Annual growth in the use of Shared Lives schemes has slowed for the second year running, a report has found.
Umbrella body Shared Lives Plus found the number of people using the schemes grew 5% in 2015-16. This compared to 11% growth in the previous year and 14% in 2013-14.
The Shared Lives model sees individuals and families use their homes to provide care and support to adults with needs on an ongoing basis, as a short break or as a day service.
The schemes supported 11,880 people in 2015-16, with 71% having a learning disability as their main support need.
Shared Lives Plus said the model “outperforms” other models of regulated social care services, with 95% of schemes rated good or outstanding by CQC and none rated inadequate. They argue that shifting resource to Shared Lives from other forms of care can save money and improve outcomes for service users.
The report found schemes in the North West, South West and London regions all grew significantly in 2015-16. Nationally, the number of people with mental health issues accessing the schemes also rose 23%, the number using shared lives day support arrangements increased 11% and live-in arrangements grew 11%.
However, a drop in the number of people using Shared Lives in the South East, Yorkshire and the East of England had led to a “slow-down in overall growth”, the report said. Shared lives short-breaks also decreased 3%.

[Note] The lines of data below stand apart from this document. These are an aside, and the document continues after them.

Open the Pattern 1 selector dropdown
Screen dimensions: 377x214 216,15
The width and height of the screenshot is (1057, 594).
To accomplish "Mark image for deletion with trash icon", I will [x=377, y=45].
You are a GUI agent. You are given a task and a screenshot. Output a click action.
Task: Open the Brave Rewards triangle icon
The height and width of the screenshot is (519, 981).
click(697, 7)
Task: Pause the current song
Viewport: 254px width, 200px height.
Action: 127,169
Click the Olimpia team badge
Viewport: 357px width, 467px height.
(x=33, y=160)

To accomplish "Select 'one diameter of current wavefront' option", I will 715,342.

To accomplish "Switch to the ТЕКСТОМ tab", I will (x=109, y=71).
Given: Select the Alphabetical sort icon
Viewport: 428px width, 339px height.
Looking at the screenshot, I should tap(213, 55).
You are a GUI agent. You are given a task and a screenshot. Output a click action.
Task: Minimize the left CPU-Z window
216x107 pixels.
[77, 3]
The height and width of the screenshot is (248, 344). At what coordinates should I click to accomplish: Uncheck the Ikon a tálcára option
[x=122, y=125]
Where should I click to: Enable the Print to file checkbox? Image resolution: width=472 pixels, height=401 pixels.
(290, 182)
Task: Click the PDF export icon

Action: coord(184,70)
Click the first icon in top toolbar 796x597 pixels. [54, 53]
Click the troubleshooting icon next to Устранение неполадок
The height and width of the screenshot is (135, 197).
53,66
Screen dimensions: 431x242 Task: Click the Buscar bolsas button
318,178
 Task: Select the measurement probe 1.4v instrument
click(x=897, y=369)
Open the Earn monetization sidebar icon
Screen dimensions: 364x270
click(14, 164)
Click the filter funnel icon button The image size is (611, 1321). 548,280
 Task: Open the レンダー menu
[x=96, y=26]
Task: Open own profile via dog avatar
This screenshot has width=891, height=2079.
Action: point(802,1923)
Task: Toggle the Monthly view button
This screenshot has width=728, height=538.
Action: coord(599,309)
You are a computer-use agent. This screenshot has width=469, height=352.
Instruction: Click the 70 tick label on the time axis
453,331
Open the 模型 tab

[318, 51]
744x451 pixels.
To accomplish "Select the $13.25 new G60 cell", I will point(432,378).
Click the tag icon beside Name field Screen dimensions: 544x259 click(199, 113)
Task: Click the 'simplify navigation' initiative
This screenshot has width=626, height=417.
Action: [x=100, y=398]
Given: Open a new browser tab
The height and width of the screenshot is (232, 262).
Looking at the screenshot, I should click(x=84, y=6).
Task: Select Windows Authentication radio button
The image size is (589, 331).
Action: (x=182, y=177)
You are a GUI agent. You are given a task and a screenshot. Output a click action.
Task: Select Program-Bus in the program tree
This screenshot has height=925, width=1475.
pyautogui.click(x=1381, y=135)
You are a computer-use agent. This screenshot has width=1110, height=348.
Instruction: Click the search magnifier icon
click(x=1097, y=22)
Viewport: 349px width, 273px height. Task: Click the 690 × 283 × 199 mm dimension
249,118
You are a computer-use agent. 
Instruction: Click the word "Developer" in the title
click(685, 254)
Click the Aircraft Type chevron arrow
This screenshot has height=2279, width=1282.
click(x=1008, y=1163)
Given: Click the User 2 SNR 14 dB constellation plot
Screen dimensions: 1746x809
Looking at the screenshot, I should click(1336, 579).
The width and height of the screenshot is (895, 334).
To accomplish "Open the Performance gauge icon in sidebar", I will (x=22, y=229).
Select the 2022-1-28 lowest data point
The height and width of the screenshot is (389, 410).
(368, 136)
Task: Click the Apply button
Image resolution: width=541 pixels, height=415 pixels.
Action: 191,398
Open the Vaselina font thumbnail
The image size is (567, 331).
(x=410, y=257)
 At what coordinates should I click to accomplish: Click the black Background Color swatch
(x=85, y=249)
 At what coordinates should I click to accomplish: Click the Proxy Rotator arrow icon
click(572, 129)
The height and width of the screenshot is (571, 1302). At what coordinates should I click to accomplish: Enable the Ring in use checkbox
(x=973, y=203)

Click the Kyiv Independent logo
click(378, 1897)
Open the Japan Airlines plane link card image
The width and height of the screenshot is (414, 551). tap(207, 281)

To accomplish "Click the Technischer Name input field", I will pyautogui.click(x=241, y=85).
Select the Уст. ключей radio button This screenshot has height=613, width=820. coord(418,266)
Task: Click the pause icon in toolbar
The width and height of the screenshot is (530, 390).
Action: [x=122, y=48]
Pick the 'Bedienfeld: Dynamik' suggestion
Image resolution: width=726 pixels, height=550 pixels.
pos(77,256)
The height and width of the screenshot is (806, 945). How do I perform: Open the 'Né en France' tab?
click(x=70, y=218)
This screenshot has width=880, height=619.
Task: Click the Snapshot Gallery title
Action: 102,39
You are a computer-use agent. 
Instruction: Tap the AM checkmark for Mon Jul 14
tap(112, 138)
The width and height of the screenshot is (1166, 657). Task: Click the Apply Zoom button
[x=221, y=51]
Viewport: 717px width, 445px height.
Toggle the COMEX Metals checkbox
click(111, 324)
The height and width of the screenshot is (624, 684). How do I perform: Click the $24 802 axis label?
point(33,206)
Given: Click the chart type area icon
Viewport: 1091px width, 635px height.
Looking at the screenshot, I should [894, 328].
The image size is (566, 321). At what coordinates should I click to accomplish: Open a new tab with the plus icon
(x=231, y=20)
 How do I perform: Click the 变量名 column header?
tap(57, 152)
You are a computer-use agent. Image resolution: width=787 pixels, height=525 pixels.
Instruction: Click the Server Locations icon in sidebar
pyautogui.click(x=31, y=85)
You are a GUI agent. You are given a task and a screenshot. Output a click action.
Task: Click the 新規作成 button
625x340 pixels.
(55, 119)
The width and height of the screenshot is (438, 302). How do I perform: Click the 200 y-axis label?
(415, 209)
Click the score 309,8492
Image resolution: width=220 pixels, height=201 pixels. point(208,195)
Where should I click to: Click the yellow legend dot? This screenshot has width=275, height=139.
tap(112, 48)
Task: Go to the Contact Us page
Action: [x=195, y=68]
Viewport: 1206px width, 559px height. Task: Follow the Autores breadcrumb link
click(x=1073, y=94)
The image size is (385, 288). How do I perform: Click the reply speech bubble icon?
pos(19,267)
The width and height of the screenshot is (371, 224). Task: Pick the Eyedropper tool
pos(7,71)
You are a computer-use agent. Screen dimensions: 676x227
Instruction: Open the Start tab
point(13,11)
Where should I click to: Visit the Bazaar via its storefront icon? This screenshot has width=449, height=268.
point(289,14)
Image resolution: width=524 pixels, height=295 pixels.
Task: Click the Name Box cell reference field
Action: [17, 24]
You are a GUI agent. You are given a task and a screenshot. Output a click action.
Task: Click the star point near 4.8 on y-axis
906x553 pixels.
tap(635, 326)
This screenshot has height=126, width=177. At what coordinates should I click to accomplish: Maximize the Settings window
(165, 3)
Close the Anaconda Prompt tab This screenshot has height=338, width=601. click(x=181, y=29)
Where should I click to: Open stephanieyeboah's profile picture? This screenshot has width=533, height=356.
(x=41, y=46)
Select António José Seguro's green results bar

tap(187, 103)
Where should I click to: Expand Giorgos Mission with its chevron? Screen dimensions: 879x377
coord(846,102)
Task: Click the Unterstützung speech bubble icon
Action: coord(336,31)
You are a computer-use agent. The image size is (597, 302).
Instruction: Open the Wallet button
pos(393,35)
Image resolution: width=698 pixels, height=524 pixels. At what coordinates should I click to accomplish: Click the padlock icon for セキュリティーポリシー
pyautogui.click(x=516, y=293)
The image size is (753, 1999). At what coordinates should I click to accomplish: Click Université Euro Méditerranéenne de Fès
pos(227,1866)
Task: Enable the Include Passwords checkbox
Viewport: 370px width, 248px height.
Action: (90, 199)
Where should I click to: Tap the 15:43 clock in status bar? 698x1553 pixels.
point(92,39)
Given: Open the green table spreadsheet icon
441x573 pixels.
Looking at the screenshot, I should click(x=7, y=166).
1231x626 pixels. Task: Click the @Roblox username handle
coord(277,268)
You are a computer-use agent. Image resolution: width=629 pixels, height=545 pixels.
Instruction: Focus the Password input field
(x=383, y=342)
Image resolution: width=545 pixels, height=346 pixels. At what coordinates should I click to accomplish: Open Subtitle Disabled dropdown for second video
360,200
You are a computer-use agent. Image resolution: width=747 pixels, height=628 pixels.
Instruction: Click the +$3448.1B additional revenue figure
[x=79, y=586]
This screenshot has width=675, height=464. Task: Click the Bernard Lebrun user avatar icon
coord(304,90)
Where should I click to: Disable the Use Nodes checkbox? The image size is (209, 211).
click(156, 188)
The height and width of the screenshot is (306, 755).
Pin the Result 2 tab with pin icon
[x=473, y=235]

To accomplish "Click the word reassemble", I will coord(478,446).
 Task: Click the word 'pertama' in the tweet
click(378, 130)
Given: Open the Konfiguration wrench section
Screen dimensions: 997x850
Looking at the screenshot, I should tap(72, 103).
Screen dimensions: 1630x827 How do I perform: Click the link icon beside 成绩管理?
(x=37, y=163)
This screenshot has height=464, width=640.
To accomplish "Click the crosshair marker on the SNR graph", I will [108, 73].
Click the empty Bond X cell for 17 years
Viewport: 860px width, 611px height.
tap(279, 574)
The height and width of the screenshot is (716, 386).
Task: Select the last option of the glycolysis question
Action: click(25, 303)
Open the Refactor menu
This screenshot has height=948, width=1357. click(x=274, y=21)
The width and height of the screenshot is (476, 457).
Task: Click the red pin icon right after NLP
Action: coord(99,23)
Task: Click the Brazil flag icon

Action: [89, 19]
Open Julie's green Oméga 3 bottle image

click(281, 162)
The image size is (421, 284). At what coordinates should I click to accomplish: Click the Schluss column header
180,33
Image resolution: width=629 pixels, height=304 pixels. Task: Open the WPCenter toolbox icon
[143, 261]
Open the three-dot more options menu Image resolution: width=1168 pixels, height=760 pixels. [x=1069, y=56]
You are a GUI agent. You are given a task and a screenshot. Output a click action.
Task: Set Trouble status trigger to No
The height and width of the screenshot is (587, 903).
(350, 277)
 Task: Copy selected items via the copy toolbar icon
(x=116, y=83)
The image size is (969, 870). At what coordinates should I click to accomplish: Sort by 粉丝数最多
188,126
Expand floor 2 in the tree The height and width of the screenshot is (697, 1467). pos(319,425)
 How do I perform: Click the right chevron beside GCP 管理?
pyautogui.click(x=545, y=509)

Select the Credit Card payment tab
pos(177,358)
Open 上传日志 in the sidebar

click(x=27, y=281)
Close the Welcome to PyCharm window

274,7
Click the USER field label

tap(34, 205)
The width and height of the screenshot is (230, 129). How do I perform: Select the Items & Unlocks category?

Anna McEwen, Executive Director of Support and Development at Shared Lives Plus, told Community Care the pressures on council finances and eligibility decisions were having an effect.
“In some areas people who previously received a Shared Lives service have been deemed ineligible. In some areas we’ve seen changes to council charging policies, particularly in short-breaks, that have made it unaffordable for people to have a short break,” she said.
“Things are so tight in commissioning in the moment. But in some areas you have forward thinking commissioners who are thinking this should be one of the answers to the challenges we face in social care. “
The report also noted a slowdown in the growth in the number of shared lives carers coming forward each year. It called on the government to launch a national recruitment campaign to help raise the profile of the role.
“Historically shared lives carers have been recruited through word of mouth, so people tell their friends, and it’s an organic process that people become shared lives carers,” said McEwen.
“What we’re trying to do now is develop the sector at more pace. To do that, we need different ways of recruiting more carers. One problem we face is that people don’t necessarily know what Shared Lives is – they haven’t heard of it. So we need some way of nationally raising awareness of Shared Lives.”